Źródło:Stowarzyszenie Redzka Kupa Wstydu Źródło:Stowarzyszenie Redzka Kupa Wstydu Źródło:Stowarzyszenie Redzka Kupa Wstydu

Na ul. Młyńską zadysponowano pojazd z drabiną hydrauliczną z JRG w Rumi oraz strażaków z OSP Reda, co miało oburzyć mieszkańców tamtejszego osiedla.

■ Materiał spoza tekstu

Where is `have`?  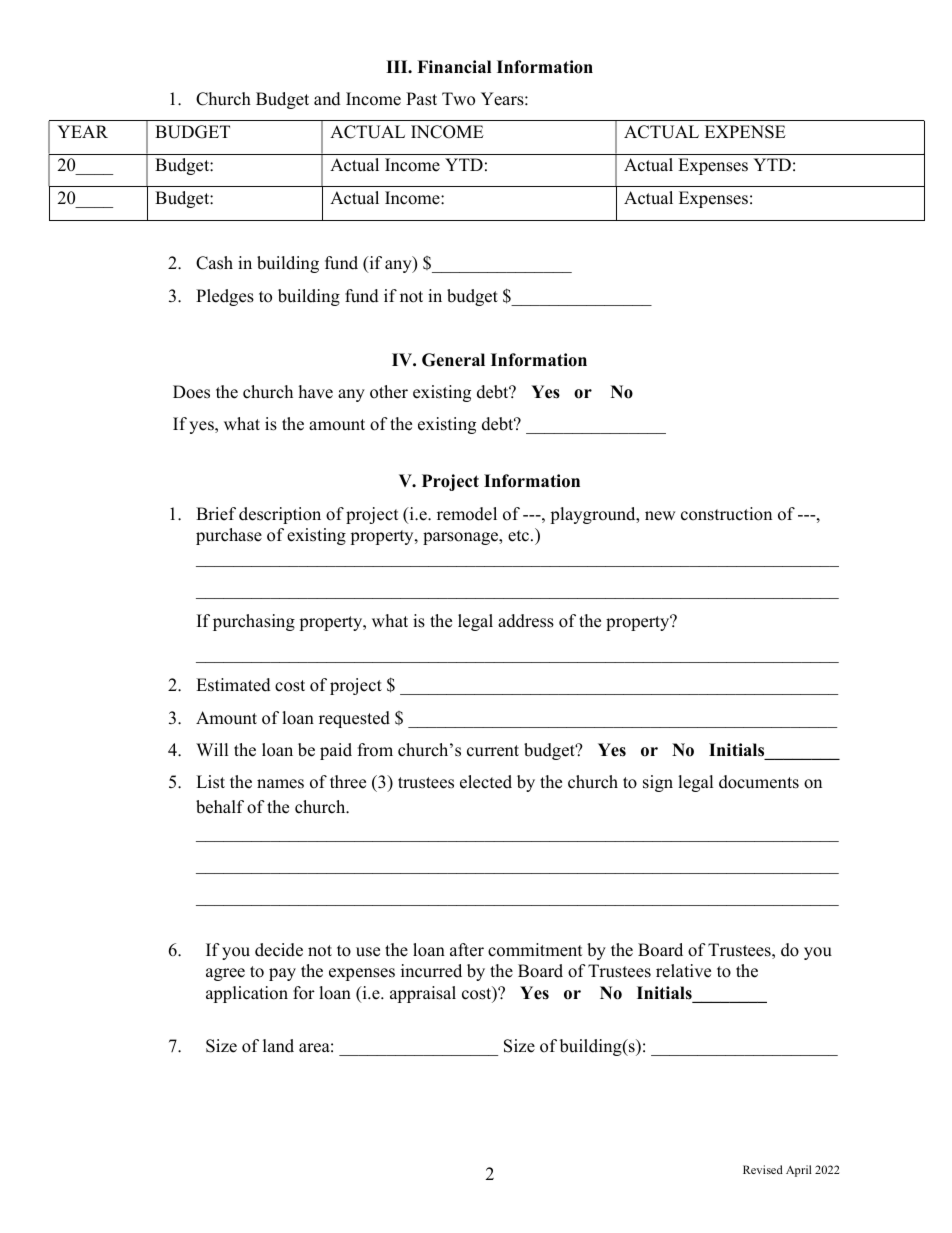 have is located at coordinates (316, 392).
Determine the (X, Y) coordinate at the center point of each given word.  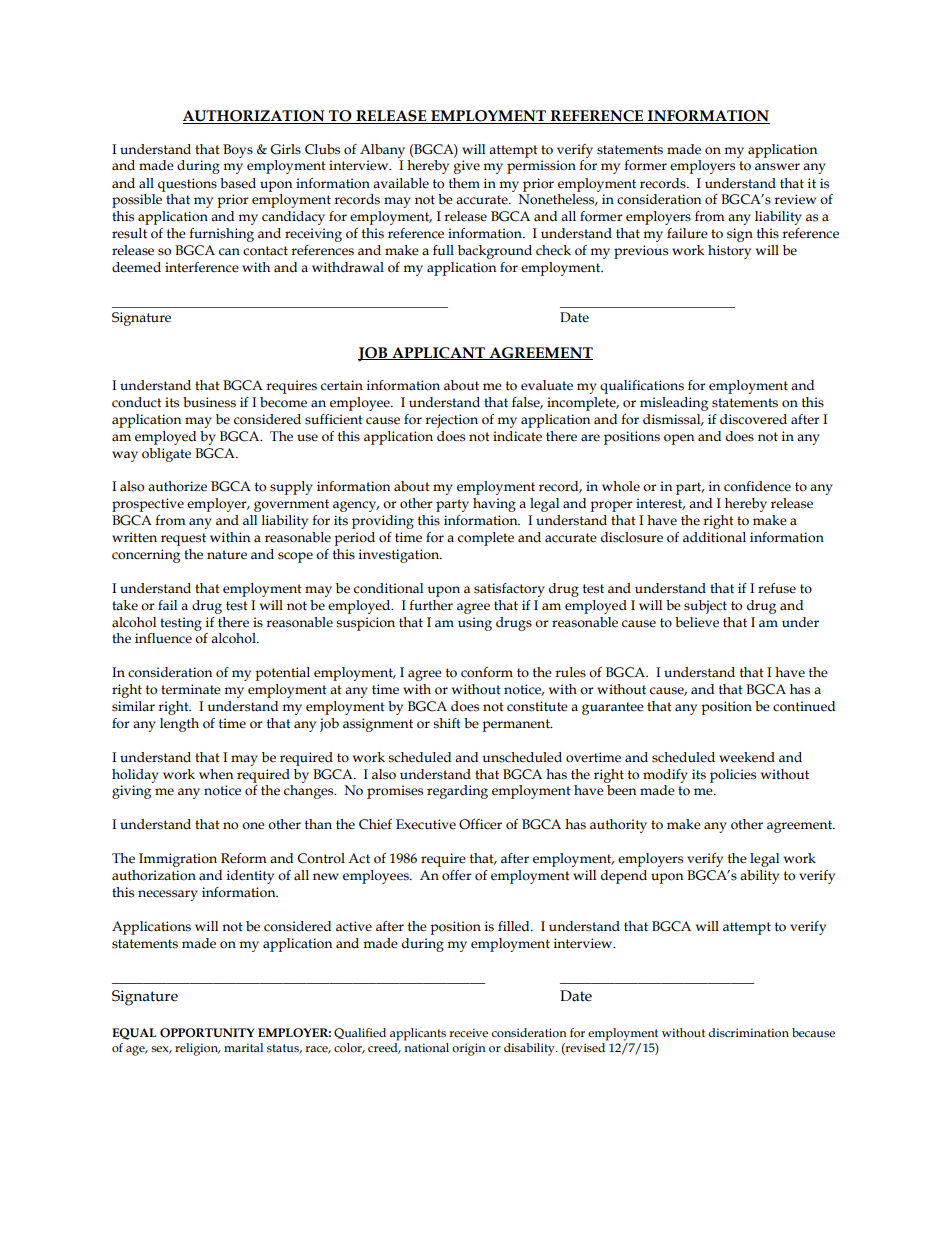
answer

Zwróciliśmy się do st. kpt Mirosława Kurasia, oficera prasowego z pytaniem czy w tej sytuacji na miejsce zdarzenia pojechało zbyt dużo sił.

Nie rozumiem w czym jest problem. Na miejsce zadysponowano jednostkę z drabiną hydrauliczną i dwoma strażakami oraz najbliższą jednostkę OSP, która zabezpieczała całą akcję. Trzeba zwrócić uwagę, że były to działania na wysokości, co narzuca pewne standardy bezpieczeństwa. Nie wyobrażam sobie, by w tej sytuacji, gdy należy dostać się na balkon na czwartym piętrze, podjąć ptaka i ewakuować na ziemię, miałyby tam pojechać dwie osoby - komentuje st. kpt. Mirosław Kuraś.

Jak zaznacza rzecznik straży pożarnej, w tym przypadku nie doszło do żadnego błędu pod względem prowadzenia działań ratowniczych czy zadysponowania służb.

Gdyby właściciele mieszkania byli na miejscu, nie byłoby problemu i jeden zastęp prawdopodobnie spokojnie by sobie poradził. W tej sytuacji mówimy jednak o pracy na wysokości. Na górę musiały udać się dwie osoby, gdzie jedna z nich podejmowała ptaka, a druga asekurowała. Na dole także musiały znajdować się osoby zabezpieczające całą interwencję - mówi st. kpt. Mirosław Kuraś.

Przy udziale jednej jednostki straży pożarnej podjęcie mewy nie byłoby bezpieczne i jak dowiadujemy się, to dyżurny każdorazowo podejmuje decyzję na podstawie zebranych informacji ile zastępów wysłać w dane miejsce.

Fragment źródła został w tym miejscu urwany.